Antes que ele se canse do rosto dela e procure outra, ela mesma trata de se tornar outra pessoa, fazendo uma cirurgia plástica que muda completamente a sua fisionomia. Agora, com outro nome, vai atrás do mesmo rapaz e começa a seduzi-lo - sem mudar de personalidade, ou seja, com o mesmo ciúme excessivo. E Kim Ki-duk não mede esforços para mostrar que essa paranóia não pode acabar bem - ela chega a sentir ciúmes da versão antiga de si mesma.
O roteiro, assinado pelo próprio diretor, é confuso com suas idas, vindas e repetições de fatos. A personagem feminina muda de nome – mas como é a mudança é apenas uma letra, pode passar despercebida. Diversas questões levantadas (a importância da aparência, a valorização da beleza ao invés dos sentimentos, a passagem do tempo) nunca são levadas a sério e acabam deixadas de lado, inconclusas.

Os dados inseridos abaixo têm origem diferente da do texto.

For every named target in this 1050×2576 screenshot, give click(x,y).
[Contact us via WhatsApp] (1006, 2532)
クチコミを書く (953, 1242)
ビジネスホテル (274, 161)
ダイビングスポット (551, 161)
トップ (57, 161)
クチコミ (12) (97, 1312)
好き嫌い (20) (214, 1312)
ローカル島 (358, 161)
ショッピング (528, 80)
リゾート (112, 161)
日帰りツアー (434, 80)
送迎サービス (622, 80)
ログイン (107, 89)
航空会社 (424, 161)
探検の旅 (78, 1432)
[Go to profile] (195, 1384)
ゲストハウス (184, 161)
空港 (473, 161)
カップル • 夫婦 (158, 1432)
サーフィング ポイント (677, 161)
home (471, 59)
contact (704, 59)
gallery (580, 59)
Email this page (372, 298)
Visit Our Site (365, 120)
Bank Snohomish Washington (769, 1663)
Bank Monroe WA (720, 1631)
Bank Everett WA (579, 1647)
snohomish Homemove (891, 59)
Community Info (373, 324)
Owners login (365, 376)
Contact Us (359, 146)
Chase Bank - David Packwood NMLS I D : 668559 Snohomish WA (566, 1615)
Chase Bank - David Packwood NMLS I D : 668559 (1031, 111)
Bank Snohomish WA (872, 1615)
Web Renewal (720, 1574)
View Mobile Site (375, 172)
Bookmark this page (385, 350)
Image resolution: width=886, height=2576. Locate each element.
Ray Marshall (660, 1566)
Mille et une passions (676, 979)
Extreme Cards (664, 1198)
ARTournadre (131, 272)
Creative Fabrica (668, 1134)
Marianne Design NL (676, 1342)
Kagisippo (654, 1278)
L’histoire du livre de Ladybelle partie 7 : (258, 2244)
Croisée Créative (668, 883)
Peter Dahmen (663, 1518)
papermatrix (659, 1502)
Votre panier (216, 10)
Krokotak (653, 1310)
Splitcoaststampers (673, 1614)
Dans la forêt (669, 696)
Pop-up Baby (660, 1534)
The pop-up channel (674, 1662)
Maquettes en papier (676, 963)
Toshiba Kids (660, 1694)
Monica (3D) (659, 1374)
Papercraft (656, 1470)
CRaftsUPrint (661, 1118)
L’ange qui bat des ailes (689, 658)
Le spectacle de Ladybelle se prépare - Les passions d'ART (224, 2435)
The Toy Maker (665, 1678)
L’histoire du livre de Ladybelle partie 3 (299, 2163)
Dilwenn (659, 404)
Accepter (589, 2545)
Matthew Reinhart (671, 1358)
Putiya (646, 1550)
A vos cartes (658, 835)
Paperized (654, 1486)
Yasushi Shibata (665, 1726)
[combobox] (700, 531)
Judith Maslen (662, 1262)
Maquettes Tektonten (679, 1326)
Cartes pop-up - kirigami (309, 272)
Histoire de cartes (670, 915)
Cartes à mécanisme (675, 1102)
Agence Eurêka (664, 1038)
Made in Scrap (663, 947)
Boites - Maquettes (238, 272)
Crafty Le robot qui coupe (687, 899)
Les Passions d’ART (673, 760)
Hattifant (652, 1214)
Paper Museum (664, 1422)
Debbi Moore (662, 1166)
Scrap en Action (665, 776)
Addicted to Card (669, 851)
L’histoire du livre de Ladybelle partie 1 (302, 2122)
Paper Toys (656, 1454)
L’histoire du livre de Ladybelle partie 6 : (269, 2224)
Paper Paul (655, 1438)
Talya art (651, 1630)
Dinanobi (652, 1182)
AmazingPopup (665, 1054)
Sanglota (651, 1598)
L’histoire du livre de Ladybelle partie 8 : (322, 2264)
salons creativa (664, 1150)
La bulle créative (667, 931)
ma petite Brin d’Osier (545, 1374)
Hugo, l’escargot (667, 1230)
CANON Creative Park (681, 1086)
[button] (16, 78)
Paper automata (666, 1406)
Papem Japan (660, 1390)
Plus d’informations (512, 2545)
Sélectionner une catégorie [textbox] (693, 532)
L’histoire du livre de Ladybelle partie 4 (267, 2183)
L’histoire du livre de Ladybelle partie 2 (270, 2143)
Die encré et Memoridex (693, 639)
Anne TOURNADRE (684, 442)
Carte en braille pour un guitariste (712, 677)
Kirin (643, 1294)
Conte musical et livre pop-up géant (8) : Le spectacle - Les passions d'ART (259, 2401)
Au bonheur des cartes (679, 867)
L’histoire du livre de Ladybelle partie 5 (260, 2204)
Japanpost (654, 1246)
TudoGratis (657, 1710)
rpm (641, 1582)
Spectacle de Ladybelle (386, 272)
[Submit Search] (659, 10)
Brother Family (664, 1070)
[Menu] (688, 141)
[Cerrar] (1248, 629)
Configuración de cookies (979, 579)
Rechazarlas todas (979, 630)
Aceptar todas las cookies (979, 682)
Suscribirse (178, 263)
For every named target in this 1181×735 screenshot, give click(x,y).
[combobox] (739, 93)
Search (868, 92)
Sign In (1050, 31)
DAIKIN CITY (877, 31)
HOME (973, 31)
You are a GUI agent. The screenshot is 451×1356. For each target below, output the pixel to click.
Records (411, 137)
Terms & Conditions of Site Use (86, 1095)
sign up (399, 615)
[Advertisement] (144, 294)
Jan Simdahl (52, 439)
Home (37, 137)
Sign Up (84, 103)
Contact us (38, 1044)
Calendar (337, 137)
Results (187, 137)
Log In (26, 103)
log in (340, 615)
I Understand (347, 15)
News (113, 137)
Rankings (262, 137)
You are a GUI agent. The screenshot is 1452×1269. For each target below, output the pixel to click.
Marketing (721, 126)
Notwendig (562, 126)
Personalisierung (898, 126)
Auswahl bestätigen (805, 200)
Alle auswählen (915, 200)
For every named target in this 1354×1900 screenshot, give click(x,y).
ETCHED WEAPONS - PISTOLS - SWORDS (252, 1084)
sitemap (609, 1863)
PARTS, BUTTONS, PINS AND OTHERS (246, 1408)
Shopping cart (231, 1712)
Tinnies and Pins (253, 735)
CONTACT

O que mais atrapalha em Time são os exageros narrativos e estéticos, e soluções pouco ou nada realistas. Não que esse diretor prime por realismo em seus filmes anteriores– sempre carregados de simbologias –, mas esta é uma história que pede um certo elo com o mundo real para que se chegue a algum lugar, para que seus exageros sejam interpretados como uma crítica à cultura da cirurgia plástica (tão comum na Coréia), para que a história de amor entre os dois protagonistas não seja apenas uma desculpa para gritarias e delírios bizarros.
A possível leitura camp vem dos espectadores mais generosos. Assim, pode-se encontrar uma certa ironia ou crítica social nas bizarrices e exageros do diretor. Para isso, também é preciso acreditar que tudo que se vê aqui é proposital. Afinal, trata-se de um diretor experiente.
Por outro lado, também se pode pensar que tudo o que se vê fugiu um pouco do controle. Assim, o que no papel parecia interessante, na tela revelou-se excessivo, trash mesmo.